Known to her friends as Annie, there’s a common theme in how they remember the 36-year-old, no matter whether they knew her growing up in Chillicothe, during her time in college or in Montana, or even since her return home. Many messages on her Facebook page talk about her free spirit, her humor and her ability to light up a room.
“She was the one you looked at and (were) just amazed. You wanted to be like her, but you couldn’t figure out how,” said Ross County Common Pleas Judge Mike Ater.
Ater canceled court Friday morning in part because many involved in proceedings had trouble focusing after learning Rooney had died that morning at a Columbus hospital. Rooney had connections throughout the court system.
Although she was a prosecutor in Montana after graduating with a Juris Doctor degree from Lewis & Clark College in Oregon, she had been a legal intern for the Ross County public defender’s office. Last fall, Ross County Prosecutor Matt Schmidt hired Rooney as an assistant prosecutor when Richard Clagg left.
Rooney knew the job was scheduled to run only through the end of the year, but it gave her a chance to get settled as she began building her private practice. Although no longer an assistant prosecutor, she rented office space in the same North Paint Street office for her private practice.
“She was someone who took her work seriously but was always upbeat and didn’t seem to get down about anything,” Schmidt said, adding that Rooney always was interested in people’s stories and where they were coming from. “She was somebody — it didn’t matter what side you were on — people liked her.”
“She was well-prepared and knew what she was talking about,” Ater said. “She had a bright future.”
Off the clock, Rooney often could be found doing something outdoorsy, likely running or riding a mountain bike. She recently became a certified yoga instructor, attracting clients from her expansive list of friends, including Schmidt’s and Ater’s wives.
Instead of seeing Rooney at the office Friday, Schmidt went to the scene of the crash that resulted in her death.
According to the Ohio Highway Patrol, Rooney’s 2005 Lincoln Navigator was eastbound on U.S. 50 when it was struck head-on by a westbound 1999 Chevrolet Tahoe that went left of center about a mile west of Slate Mills.
Rooney and the driver of the Tahoe, Shira B. Seymour, 36, were taken to Adena Medical Center and later transferred by ambulance to Ohio State University’s Wexner Medical Center in Columbus.
The patrol reported Friday morning that Seymour was in critical condition, but Wexner did not have her listed as a patient as of 2:30 p.m., possibly because of privacy laws.
Schmidt said he was told Seymour was in stable condition and had been conscious at the scene, where she briefly spoke with troopers.
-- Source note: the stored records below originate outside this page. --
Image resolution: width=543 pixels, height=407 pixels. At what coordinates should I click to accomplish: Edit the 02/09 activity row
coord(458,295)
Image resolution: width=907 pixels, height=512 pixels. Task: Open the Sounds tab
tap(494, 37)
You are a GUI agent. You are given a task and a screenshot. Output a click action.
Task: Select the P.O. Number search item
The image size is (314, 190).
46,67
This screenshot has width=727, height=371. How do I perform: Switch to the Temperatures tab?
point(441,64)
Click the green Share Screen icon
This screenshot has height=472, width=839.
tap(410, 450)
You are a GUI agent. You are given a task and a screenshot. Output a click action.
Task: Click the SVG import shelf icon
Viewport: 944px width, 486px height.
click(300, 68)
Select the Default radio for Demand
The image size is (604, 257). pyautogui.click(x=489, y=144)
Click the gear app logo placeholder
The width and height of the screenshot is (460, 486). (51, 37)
The patrol indicated alcohol is believed to be a factor in the crash and has taken blood samples for testing.
“We believe the lab results will be very telling,” Schmidt said. “It’s certainly going to be a felony case.”
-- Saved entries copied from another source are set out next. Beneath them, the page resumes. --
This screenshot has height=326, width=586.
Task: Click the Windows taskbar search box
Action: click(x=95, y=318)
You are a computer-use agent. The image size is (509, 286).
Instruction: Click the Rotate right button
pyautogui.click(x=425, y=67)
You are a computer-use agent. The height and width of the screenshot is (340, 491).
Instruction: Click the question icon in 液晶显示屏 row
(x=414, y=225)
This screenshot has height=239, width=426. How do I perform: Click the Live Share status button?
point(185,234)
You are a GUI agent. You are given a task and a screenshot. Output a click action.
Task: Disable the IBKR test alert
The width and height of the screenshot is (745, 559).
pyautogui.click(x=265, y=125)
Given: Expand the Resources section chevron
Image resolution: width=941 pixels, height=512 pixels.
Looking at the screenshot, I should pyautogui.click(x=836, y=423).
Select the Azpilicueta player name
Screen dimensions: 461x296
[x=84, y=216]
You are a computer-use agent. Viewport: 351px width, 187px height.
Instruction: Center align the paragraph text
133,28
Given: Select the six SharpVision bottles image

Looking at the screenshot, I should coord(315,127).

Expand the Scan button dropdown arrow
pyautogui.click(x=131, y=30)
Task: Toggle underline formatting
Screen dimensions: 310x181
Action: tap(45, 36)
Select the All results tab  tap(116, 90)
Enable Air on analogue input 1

Online court records show Seymour does not have a felony record, but she has had at least three misdemeanor charges of operating a vehicle impaired filed against her that were reduced in Chillicothe Municipal Court.
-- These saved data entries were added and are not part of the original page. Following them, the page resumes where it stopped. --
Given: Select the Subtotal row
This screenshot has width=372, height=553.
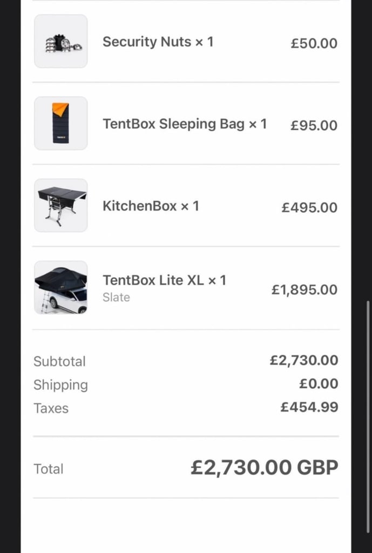Looking at the screenshot, I should click(59, 361).

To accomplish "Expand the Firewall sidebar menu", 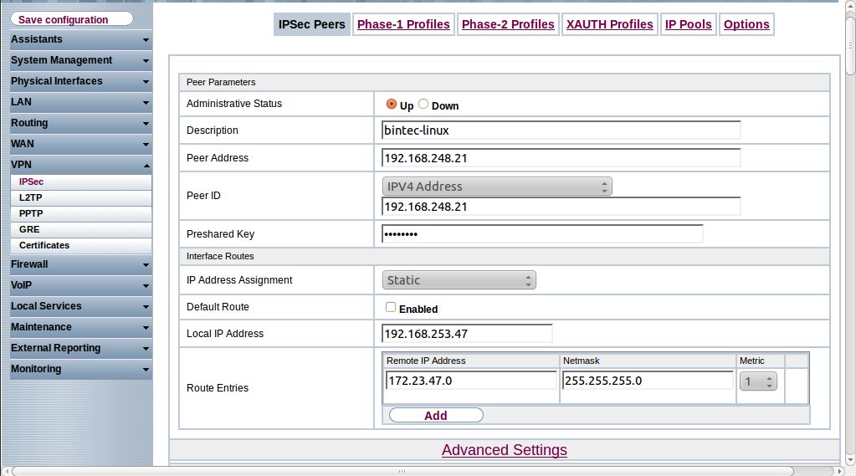I will point(79,264).
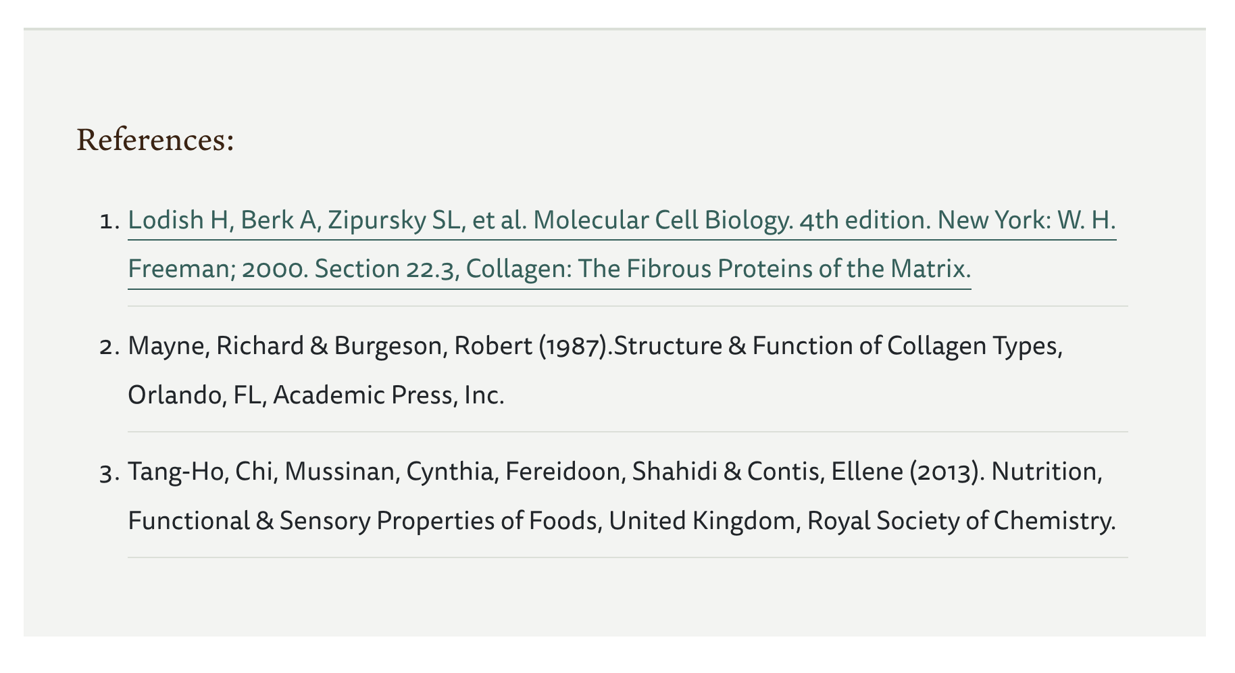Click list number 1 marker
The height and width of the screenshot is (673, 1235).
[109, 222]
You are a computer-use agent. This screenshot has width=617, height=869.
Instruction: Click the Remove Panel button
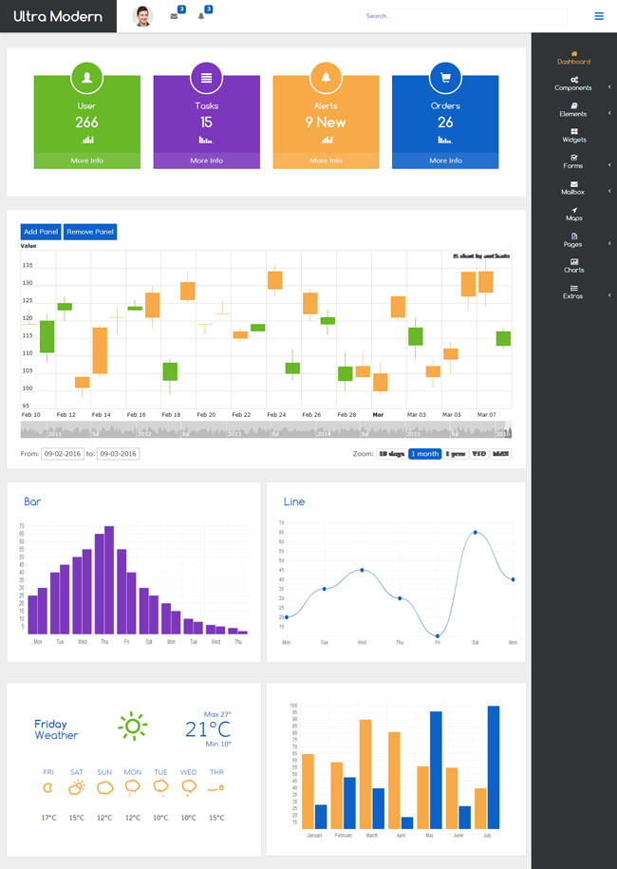point(90,232)
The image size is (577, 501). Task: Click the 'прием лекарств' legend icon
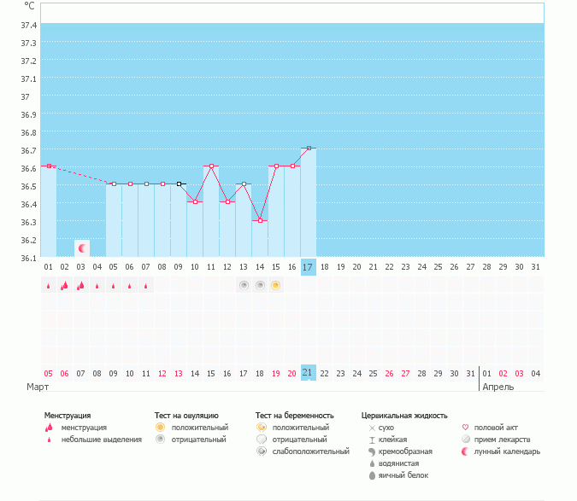465,440
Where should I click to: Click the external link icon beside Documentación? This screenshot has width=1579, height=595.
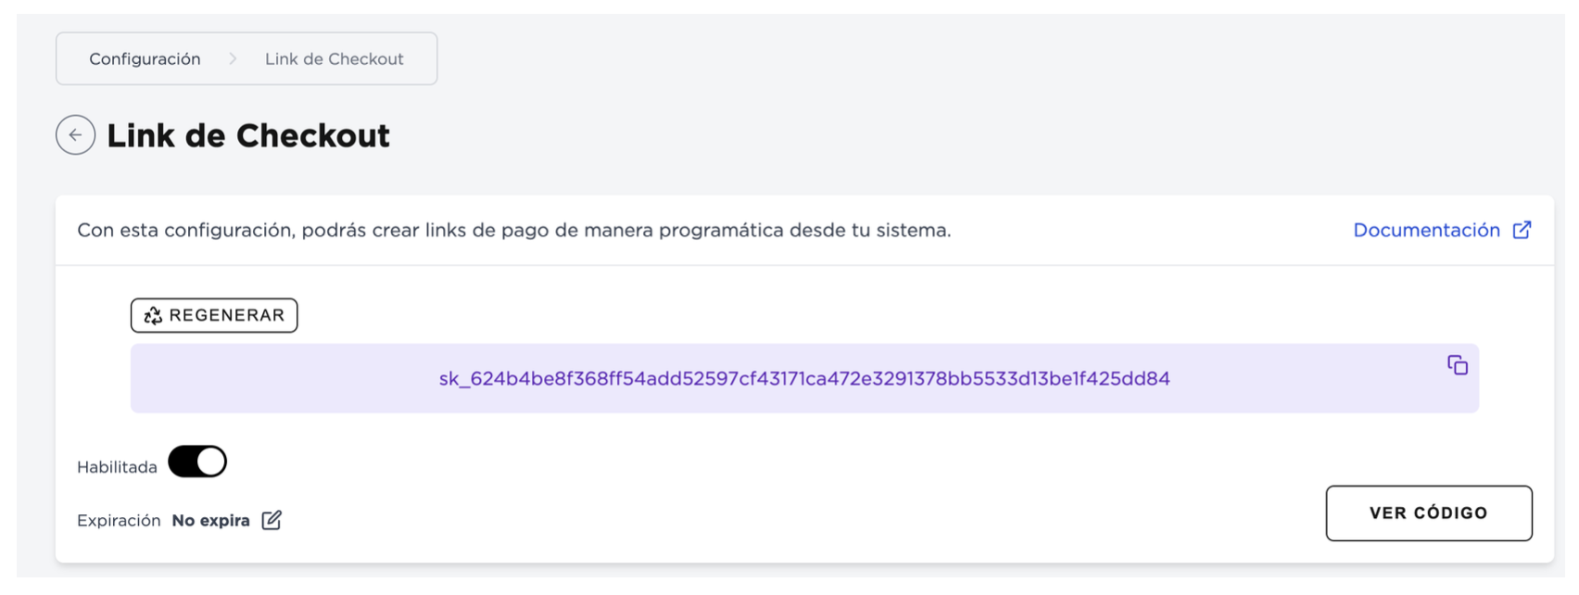point(1522,230)
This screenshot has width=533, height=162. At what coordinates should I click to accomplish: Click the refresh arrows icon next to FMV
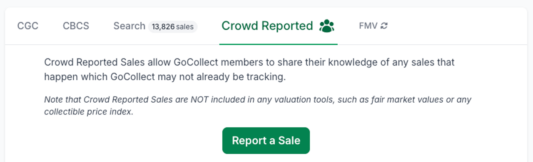tap(384, 26)
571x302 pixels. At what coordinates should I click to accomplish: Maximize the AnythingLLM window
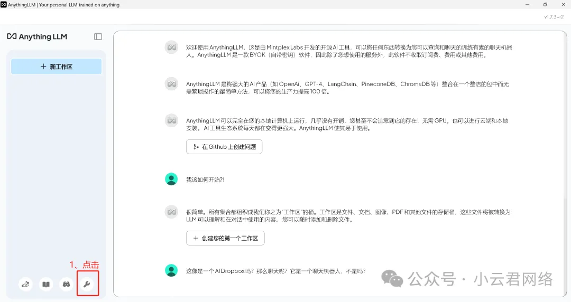click(545, 5)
In 2008, Seymour pleaded guilty to physical control, which was reduced from OVI, and she had two OVI cases — one involving marijuana metabolites — that were dismissed in 2012 after she pleaded guilty to failure to control. She also had a 2011 hit-skip charge that was dismissed after she pleaded to failure to yield.
Law Director Sherri Rutherford was out of the office Friday, and further information about the cases were not immediately available.